Leggo due articoli sulla “Süddeutsche Zeitung”, che per me è il miglior giornale in Germania, insieme con la “Frankfurter Allgemeine”, che in apparenza non sono collegati. Ma il secondo è incomprensibile se non si legge il primo: due giovani fratelli hanno ucciso la sorella nella Capitale, messo il corpo in una valigia per sbarazzarsene a Monaco, abbastanza lontano per non essere scoperti. Chi sono? E perché hanno assassinato la ragazza?
Nell’altro articolo, si apprende che da aprile a giugno di quest’anno scorso i reati contro i musulmani e gli attacchi alle moschee sono diminuiti. Appena 99, mai cosi pochi dal 2017. Anche nel primo trimestre del 2021 si era scesi a 113, cento in meno rispetto allo stesso periodo del 2020. Durante tutto l’anno scorso, erano stati 929, tra cui 79 attacchi a moschee. L’anti-islamismo è dunque in calo? Frau Ulla Jelpke, l’esperta della Linke, non è ottimista: forse è una conseguenza del lockdown a causa del Covid, e le denunce sono la punta dell’iceberg, non tutto viene denunciato. Probabilmente, se l’articolo sui due fratelli fosse stato scritto in maniera comprensibile, sarebbe stato registrato come un atto di anti-islamismo, o di islamofobia, che sarebbe tuttavia un’altra cosa. Non sempre avere paura di qualcuno o di qualcosa equivale a razzismo.
In Germania non esiste come in Italia un ordine dei giornalisti, ma è stato stilato un codice di auto-comportamento. È vietato in un fatto di cronaca riportare i nomi dei presunti colpevoli e delle vittime, al massimo il nome di battesimo, e non si può alludere all’etnia.
Quanto è avvenuto a Berlino, l’ho capito leggendo la “Die Welt”, che ha ignorato il codice. I due fratelli, di 22 e 25 anni, hanno ucciso la sorella, di 34 anni, perché il suo comportamento offendeva la loro morale di maschi, per un malinteso onore familiare. Hanno nascosto il corpo in una valigia e hanno preso un treno per la Baviera. Infine hanno sepolto la sorella in un bosco nei pressi di Neuburg, una cittadina sul Danubio, vicino all’abitazione di uno dei due fratelli. E sono afghani. Un caso, dunque, che ricorda quello di Saman Abbas, la ragazza pakistana scomparsa a Novellara, probabilmente uccisa dal padre e dallo zio perché si era opposta al matrimonio imposto.

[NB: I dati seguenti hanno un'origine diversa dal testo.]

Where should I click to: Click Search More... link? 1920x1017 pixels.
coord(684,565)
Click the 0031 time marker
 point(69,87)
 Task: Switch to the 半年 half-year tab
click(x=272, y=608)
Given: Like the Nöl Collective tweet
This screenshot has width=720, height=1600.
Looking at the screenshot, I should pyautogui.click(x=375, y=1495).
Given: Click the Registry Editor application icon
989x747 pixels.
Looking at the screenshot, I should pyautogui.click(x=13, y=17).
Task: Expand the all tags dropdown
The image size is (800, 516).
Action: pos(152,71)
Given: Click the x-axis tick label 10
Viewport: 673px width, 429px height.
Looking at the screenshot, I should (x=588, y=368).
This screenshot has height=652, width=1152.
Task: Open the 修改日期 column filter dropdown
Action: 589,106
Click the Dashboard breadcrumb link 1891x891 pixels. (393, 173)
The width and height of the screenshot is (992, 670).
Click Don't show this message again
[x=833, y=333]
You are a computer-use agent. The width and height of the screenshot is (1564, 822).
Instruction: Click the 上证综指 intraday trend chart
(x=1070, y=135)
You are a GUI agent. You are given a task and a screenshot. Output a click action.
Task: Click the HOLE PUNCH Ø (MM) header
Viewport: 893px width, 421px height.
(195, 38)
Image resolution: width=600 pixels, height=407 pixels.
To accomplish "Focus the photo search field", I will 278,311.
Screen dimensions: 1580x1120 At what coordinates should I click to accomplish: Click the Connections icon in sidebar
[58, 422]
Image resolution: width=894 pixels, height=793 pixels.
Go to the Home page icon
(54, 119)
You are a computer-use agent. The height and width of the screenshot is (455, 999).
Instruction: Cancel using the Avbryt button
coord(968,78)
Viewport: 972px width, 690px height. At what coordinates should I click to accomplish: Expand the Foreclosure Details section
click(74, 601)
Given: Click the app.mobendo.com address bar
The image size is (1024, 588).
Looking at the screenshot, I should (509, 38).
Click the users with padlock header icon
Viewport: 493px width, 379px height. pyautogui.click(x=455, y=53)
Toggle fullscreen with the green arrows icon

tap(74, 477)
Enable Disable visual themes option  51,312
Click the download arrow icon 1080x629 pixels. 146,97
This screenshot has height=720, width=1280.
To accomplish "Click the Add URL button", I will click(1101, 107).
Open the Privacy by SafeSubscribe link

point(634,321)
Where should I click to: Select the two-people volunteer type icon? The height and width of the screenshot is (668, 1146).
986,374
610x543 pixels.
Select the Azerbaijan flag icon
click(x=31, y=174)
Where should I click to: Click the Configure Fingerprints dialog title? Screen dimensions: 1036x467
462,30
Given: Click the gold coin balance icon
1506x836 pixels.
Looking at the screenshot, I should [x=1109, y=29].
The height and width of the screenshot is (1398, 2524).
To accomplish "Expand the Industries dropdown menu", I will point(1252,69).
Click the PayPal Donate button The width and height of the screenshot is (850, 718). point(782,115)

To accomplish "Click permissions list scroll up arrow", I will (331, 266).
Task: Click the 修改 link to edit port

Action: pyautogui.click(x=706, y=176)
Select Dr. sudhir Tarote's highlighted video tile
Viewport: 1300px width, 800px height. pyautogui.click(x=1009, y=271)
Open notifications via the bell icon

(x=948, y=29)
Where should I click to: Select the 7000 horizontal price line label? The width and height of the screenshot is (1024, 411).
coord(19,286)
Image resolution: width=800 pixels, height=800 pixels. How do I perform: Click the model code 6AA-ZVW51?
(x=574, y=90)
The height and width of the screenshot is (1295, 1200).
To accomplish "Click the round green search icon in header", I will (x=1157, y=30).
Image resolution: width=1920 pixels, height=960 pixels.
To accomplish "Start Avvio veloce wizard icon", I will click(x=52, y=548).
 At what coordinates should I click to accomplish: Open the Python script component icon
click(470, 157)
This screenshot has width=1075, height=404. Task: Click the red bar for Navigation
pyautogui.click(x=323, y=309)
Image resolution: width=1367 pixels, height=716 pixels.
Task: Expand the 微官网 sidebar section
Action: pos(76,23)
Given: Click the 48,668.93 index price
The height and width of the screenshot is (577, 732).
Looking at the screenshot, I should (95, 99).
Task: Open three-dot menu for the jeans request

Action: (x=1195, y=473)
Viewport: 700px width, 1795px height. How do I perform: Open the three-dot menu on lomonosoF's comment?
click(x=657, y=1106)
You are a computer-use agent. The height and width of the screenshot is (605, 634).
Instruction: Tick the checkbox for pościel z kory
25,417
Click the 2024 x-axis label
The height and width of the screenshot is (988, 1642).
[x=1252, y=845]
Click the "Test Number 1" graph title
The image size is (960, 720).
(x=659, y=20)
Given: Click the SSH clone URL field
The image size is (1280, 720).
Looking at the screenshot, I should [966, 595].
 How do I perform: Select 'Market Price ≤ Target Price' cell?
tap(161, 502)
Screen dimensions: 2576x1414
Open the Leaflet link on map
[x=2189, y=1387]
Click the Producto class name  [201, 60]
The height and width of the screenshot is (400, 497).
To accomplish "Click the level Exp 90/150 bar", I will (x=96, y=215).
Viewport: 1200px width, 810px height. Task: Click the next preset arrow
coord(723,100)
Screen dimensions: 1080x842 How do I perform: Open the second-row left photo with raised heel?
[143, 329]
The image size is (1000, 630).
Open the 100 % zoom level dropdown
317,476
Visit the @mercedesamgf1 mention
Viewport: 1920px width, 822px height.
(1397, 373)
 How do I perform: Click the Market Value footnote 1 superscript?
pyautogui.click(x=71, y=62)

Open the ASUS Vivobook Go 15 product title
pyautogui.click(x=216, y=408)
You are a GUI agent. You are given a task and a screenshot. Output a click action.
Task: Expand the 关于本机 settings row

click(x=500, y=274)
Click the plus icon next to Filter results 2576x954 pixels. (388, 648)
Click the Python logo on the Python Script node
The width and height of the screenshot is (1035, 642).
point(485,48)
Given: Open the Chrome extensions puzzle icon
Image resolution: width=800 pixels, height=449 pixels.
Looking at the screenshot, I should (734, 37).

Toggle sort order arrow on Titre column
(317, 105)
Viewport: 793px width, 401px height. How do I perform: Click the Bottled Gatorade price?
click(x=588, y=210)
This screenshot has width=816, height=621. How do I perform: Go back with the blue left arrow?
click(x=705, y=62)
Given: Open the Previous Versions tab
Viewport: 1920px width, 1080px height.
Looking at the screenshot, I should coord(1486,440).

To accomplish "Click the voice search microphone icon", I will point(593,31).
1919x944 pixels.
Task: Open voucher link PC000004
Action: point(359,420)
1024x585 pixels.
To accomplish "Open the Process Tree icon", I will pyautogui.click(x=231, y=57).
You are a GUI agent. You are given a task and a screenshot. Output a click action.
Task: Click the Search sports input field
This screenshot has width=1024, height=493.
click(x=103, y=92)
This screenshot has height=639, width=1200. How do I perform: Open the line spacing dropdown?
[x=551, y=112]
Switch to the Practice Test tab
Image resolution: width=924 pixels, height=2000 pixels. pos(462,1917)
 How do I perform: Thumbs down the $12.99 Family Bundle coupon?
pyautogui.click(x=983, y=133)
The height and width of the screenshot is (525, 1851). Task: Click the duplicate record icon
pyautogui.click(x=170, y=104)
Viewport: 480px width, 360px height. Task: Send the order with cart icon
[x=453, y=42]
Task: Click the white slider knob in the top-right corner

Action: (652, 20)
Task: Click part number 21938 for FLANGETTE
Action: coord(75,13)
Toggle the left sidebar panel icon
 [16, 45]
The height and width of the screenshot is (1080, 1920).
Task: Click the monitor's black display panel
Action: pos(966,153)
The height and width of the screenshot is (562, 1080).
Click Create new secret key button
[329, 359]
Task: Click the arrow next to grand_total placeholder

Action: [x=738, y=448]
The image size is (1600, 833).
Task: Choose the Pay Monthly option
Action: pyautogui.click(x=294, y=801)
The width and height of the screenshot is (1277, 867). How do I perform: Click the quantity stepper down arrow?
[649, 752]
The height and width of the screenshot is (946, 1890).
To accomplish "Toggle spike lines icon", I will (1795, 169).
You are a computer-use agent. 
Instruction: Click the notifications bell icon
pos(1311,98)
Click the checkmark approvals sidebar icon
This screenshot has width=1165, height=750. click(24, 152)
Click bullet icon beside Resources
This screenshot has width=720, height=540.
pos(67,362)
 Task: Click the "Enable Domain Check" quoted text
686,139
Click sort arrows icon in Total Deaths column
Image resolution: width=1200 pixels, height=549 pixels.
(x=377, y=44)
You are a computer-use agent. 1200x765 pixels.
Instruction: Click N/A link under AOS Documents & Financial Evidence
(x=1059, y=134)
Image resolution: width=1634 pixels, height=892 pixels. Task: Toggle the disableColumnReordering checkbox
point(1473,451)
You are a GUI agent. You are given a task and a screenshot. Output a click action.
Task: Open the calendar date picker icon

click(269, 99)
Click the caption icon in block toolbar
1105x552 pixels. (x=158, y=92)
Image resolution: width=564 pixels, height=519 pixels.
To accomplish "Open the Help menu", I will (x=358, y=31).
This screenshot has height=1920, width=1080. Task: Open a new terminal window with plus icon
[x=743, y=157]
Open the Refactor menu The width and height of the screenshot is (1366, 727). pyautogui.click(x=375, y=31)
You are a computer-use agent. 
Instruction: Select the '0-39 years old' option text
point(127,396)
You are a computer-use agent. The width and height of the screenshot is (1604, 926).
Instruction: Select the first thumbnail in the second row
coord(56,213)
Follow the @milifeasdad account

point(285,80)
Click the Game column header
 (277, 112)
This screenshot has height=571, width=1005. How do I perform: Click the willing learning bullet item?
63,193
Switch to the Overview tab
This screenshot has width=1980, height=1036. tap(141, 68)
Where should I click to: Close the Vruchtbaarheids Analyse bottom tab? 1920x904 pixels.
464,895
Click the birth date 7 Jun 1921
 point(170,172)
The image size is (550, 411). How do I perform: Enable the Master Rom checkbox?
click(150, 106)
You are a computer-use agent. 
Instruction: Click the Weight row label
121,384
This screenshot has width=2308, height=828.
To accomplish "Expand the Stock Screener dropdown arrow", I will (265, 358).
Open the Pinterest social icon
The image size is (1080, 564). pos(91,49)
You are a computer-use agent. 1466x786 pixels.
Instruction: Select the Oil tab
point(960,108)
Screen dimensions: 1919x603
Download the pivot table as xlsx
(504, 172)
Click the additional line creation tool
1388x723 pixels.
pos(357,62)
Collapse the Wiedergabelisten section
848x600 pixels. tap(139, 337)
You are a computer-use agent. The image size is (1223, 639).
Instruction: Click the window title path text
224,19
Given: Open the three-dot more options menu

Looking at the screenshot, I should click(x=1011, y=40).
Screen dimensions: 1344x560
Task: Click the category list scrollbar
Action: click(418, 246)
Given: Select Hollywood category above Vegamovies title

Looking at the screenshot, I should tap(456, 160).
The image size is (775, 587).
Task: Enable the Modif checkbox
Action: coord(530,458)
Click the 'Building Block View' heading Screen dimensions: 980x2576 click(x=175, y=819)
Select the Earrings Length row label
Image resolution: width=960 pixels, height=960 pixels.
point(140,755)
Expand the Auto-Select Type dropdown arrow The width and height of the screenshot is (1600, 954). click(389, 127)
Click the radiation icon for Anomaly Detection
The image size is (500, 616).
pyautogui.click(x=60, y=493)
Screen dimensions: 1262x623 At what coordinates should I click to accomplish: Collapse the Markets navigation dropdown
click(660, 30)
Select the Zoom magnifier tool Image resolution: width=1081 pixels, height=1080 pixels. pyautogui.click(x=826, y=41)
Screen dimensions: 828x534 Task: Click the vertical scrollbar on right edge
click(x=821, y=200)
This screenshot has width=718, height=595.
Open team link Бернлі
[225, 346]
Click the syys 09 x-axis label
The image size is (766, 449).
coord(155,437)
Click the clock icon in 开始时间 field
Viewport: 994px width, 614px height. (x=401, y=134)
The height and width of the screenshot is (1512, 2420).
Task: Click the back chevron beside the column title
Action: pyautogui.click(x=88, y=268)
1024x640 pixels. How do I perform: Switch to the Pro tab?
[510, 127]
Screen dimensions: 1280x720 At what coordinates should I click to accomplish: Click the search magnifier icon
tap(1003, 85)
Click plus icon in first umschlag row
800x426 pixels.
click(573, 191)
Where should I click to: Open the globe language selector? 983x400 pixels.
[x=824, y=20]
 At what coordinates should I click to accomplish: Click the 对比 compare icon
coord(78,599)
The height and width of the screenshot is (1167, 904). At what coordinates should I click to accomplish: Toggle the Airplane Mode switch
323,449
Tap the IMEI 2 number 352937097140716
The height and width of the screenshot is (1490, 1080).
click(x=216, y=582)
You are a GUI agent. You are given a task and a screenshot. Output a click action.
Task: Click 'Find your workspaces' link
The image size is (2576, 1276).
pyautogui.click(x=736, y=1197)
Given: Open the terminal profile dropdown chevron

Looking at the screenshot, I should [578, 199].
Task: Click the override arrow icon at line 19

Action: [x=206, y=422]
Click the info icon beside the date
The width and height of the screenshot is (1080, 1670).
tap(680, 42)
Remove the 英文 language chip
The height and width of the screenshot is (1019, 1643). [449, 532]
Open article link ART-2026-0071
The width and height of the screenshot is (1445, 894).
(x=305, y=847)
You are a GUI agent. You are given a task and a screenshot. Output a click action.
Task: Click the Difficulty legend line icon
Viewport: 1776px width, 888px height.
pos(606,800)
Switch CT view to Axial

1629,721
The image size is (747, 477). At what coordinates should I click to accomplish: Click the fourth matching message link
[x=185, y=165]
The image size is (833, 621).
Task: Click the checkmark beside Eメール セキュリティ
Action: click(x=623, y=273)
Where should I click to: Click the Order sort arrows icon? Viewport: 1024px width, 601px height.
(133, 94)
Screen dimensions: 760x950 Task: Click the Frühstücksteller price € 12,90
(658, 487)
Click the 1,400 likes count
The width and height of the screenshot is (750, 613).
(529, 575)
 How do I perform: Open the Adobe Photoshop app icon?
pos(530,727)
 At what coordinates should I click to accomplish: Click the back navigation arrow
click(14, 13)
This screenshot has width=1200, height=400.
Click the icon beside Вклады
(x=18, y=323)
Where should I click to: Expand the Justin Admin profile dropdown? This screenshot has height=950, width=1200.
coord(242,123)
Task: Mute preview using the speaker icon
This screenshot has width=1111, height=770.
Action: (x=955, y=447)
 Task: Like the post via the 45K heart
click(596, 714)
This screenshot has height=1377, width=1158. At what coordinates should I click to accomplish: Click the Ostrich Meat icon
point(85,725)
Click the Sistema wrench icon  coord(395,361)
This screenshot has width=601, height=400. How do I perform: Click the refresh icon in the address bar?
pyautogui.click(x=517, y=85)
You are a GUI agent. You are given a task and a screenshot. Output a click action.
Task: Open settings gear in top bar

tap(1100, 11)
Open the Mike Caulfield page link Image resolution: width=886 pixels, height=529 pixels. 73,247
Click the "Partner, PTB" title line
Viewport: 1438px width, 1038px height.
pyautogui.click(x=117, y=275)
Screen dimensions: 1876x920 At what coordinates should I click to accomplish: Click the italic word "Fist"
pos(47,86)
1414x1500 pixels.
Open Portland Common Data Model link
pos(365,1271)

Anche la vittima a Berlino aveva divorziato, e aveva due figli di 9 e 13 anni. E a luglio aveva superato l’esame di elettricista e voleva lavorare in un’azienda edile. Altro peccato per i fratelli. Raccontare questo delitto è un atto di anti islamismo, perché incita all’odio verso i musulmani?
Io ho cominciato a lavorare come cronista a Torino negli Anni Sessanta, e ritengo che un giornalista rimanga cronista sempre, come inviato o corrispondente all’estero. E mi fu insegnato che una notizia deve essere comprensibile. Ricordo un fatto che occupò per diversi giorni le prime pagine, e io fui coinvolto per scrivere i pezzi con le notizie che mi riferivano i reporter. Un lavoro di squadra, e gli articoli in cronaca allora non erano firmati.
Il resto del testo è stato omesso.